▸ **The exercise**
Count the lines in the items below that contain the string "Home", with case significant, and reply with that number alone.

▸ **Information supplied**

Start

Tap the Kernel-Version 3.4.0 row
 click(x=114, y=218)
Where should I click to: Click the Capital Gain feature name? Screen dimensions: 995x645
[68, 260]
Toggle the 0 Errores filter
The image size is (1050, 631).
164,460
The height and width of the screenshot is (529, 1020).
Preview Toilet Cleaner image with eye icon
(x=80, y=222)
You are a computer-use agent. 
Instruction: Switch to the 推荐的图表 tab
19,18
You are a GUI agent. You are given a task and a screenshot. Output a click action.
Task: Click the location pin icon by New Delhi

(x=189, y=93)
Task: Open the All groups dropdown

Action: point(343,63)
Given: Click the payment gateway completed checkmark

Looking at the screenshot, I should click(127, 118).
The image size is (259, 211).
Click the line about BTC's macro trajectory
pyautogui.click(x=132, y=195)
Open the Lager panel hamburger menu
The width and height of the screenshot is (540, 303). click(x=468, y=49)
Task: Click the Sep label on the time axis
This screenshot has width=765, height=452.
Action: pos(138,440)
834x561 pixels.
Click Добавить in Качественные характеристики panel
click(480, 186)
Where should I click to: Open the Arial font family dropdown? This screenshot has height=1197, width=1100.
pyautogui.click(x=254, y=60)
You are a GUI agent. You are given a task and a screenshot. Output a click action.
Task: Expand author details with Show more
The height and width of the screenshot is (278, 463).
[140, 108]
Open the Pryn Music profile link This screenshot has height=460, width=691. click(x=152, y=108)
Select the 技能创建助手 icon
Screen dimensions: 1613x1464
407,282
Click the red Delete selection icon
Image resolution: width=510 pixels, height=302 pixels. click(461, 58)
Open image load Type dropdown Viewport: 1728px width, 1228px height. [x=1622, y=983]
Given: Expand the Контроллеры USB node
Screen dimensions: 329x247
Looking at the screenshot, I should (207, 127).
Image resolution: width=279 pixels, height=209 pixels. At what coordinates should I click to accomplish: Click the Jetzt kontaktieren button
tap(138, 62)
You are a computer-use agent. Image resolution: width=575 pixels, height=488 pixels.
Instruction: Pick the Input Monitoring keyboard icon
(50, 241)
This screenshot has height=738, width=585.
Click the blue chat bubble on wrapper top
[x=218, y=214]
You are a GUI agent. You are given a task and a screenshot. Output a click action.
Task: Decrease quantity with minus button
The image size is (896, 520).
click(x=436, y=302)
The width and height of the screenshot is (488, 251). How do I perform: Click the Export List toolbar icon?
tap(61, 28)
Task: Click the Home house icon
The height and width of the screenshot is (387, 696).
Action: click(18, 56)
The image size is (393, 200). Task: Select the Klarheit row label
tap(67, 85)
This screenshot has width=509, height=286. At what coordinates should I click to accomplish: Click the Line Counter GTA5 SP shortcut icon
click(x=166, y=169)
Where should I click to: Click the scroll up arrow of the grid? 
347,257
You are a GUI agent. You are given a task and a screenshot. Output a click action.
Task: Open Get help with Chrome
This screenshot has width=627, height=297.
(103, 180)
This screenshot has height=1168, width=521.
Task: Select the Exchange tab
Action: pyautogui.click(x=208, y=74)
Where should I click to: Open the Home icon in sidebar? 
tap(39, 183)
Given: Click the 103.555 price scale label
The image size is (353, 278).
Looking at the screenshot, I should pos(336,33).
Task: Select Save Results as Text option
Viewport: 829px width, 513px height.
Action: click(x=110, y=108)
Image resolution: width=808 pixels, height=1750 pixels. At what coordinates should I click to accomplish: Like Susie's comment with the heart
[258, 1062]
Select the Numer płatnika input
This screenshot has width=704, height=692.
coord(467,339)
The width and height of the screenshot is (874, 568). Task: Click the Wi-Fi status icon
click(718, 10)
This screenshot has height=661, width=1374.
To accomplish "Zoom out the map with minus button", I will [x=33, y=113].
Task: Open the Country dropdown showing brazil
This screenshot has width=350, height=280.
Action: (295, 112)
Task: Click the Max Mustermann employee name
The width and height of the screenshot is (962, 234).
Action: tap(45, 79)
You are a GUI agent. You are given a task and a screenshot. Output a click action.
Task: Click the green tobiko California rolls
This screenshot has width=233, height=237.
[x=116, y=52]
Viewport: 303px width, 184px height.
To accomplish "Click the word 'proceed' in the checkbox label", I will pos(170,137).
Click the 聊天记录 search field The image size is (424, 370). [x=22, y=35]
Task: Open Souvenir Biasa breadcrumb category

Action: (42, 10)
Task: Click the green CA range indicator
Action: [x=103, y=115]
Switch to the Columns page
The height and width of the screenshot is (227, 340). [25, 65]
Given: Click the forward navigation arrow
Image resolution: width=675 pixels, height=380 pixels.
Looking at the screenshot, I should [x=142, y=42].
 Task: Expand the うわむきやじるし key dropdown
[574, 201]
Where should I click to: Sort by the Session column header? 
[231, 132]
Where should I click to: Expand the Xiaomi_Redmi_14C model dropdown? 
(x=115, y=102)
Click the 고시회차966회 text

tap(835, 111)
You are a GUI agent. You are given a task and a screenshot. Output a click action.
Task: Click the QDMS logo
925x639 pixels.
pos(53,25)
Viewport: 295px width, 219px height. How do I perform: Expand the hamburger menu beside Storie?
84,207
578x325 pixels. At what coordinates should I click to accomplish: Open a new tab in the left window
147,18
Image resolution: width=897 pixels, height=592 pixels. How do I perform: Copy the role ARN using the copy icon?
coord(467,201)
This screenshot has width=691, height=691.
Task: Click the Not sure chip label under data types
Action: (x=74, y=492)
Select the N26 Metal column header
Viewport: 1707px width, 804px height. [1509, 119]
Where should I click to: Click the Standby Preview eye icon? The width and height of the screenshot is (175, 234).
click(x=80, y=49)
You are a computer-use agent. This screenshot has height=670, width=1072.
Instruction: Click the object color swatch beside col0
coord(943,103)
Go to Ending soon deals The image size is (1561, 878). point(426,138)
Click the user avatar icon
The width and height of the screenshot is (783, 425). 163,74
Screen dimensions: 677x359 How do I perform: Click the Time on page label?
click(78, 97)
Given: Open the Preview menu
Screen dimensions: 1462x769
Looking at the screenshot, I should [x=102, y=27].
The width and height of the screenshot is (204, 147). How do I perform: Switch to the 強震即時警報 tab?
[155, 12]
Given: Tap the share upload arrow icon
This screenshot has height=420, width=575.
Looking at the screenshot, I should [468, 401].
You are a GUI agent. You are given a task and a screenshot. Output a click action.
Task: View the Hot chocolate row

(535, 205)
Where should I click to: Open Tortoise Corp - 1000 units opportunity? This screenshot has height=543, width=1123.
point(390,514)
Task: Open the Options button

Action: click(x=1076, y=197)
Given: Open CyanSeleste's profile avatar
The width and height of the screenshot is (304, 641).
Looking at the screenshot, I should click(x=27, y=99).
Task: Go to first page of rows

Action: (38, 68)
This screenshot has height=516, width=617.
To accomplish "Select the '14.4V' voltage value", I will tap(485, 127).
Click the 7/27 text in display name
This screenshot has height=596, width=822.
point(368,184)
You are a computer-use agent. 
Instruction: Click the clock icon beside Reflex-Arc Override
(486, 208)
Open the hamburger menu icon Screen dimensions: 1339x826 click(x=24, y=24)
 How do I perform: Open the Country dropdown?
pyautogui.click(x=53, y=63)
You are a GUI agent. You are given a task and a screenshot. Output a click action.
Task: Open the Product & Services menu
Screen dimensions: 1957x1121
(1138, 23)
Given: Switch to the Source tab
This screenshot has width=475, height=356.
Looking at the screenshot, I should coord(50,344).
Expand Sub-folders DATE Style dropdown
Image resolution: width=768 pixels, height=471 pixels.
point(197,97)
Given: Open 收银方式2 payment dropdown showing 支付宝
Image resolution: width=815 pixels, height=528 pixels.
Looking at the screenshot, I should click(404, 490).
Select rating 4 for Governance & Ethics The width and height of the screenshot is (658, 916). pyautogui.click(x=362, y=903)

End

▸ **Output of the exercise**
2